VOTING AGREEMENT AND IRREVOCABLE
PROXY
This Voting Agreement and Irrevocable Proxy
dated as of December 26, 2006 (this “
Agreement ”) is among each of the
individuals or entities listed on a signature page hereto (each, a
“Shareholder” ) and Cenveo, Inc., a
Colorado corporation (“ Parent ”).
Capitalized terms used but not defined herein have the meanings
assigned to them in the Agreement and Plan of Merger dated as of
the date of this Agreement (the “Merger
Agreement” ) among Parent, Mouse Acquisition Corp., a Virginia corporation and an
indirect wholly owned subsidiary of Parent (“ Merger
Sub ”), and Cadmus Communications Corporation, a
Virginia corporation (the “ Company
”).
Each Shareholder is a principal shareholder or
director or executive officer of the Company and owns the number of
shares of Company Common Stock set forth next to his, her or its
name on Schedule A (the “Schedule A
Shares” ) and the securities exercisable or
exchangeable for, or convertible into, Company Common Stock set
forth next to his, her or its name on Schedule A
(together with the Schedule A Shares, the “
Schedule A Securities ”).
Concurrently with the execution and delivery of
this Agreement, Parent, Merger Sub and the Company are entering
into the Merger Agreement, which provides for, among other things,
the merger of Merger Sub with and into the Company upon the terms
and subject to the conditions set forth therein.
As a condition to Parent’s willingness to
enter into the Merger Agreement, Parent has required each
Shareholder to enter into this Agreement.
In consideration of the foregoing and the mutual
covenants, representations, warranties and agreements set forth
herein, and intending to be legally bound, the parties agree as
follows:
Section 1. Covenants of the Shareholders
.
(a) During the period beginning on the date of this
Agreement and ending on the earlier of (x) the Effective Time and
(y) the termination of the Merger Agreement in accordance with
its terms (the “ Agreement Period ”),
each Shareholder hereby agrees to:
(i) be present, in person or represented by proxy,
at each meeting (whether annual or special and whether or not an
adjourned or postponed meeting) of the shareholders of the Company,
however called, so that all of such Shareholder’s Schedule A
Shares and all of the other shares of Company Common Stock and
other shares of capital stock of the Company that such Shareholder
becomes entitled to vote after the date of this Agreement (together
with the Schedule A Shares, the
“Shares” ) may be counted for purposes
of determining the presence of a quorum at such meeting;
(ii) at each such meeting, and at any adjournment or
postponement thereof, vote the Shares to: (A) approve and adopt the
Merger Agreement and all agreements related to the Merger and any
action required in furtherance thereof; and (B) without limitation
of the preceding clause (A), approve any proposal to adjourn
or
postpone the
Company Shareholders Meeting to a later date if there are not
sufficient votes for approval and adoption of the Merger Agreement
on the date on which the Company Shareholders Meeting is held;
and
(iii) at each such meeting, and at any adjournment or
postponement thereof, vote against: (A) any action or agreement
that would reasonably be expected to frustrate the purposes of,
impede, hinder, interfere with, or prevent or delay the
consummation of the transactions contemplated by the Merger
Agreement and (B) any Acquisition Proposal (other than the
Merger) and any action required in furtherance thereof.
(b) During the Agreement Period, each Shareholder
will not, directly or indirectly: (i) solicit or initiate the
making of, or take any other action to knowingly facilitate any
inquiries or the making of any proposal that constitutes or may
reasonably be expected to lead to, any Acquisition Proposal; (ii)
participate in any way in discussions or
negotiations with, or furnish or disclose any information to, any
Person (other than Parent or any of its Representatives) in
connection with any Acquisition Proposal ; or (iii) publicly
announce that he or she is considering approving or recommending
any Acquisition Proposal.
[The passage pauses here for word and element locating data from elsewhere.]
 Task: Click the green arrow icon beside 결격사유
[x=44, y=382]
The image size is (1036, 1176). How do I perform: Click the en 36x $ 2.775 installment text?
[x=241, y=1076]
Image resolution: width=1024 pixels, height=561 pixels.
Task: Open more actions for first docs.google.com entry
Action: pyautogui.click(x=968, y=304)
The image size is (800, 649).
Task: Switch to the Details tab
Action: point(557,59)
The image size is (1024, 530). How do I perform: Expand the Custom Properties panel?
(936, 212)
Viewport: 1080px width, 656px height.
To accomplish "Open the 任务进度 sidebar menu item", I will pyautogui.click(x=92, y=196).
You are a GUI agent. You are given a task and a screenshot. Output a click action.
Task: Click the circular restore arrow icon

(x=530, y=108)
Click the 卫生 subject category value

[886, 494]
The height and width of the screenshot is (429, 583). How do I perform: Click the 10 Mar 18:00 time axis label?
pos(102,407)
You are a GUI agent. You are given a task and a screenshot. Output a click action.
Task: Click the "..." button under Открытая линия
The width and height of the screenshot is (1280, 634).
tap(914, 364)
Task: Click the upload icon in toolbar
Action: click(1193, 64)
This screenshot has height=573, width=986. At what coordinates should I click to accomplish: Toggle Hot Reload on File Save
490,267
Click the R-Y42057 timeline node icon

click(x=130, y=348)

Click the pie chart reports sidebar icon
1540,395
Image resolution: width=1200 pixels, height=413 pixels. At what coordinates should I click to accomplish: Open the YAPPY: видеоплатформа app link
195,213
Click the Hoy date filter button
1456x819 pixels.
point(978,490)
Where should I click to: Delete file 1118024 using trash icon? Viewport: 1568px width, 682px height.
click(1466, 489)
Each Shareholder agrees to notify Parent
promptly (but in no event later than one Business Day) after
receipt by such Shareholder of any Acquisition Proposal or of any
request for information relating to the Company or any of its
Subsidiaries or for access to the business, properties, assets,
books or records of the Company or any of its Subsidiaries by any
Person that such Shareholder reasonably believes is seeking to
make, or has made, an Acquisition Proposal. Notwithstanding
anything in this Section 1(b) to the contrary, in the event that
the Board of Directors of the Company is permitted to engage in
negotiations or discussions with any Person who made an unsolicited
bona fide written Acquisition Proposal in
accordance with Section 5.5 of the Merger Agreement, each
Shareholder shall be permitted, at the request of the Board of
Directors of the Company, to respond to inquiries from, and discuss
such Acquisition Proposal with, the Board of Directors of the
Company. This Section 1(b) shall not be construed to limit acts
taken by any Shareholder who is an individual in his or her
capacity as an officer or director of the Company that do not
violate any of the provisions of Section 5.5 of the Merger
Agreement.
Section 2. Irrevocable Proxy . Each Shareholder, revoking any proxies that
he or it has heretofore granted, hereby irrevocably appoints Parent
as attorney and proxy for and on behalf of such Shareholder, for
and in the name, place and stead of such Shareholder, to: (a)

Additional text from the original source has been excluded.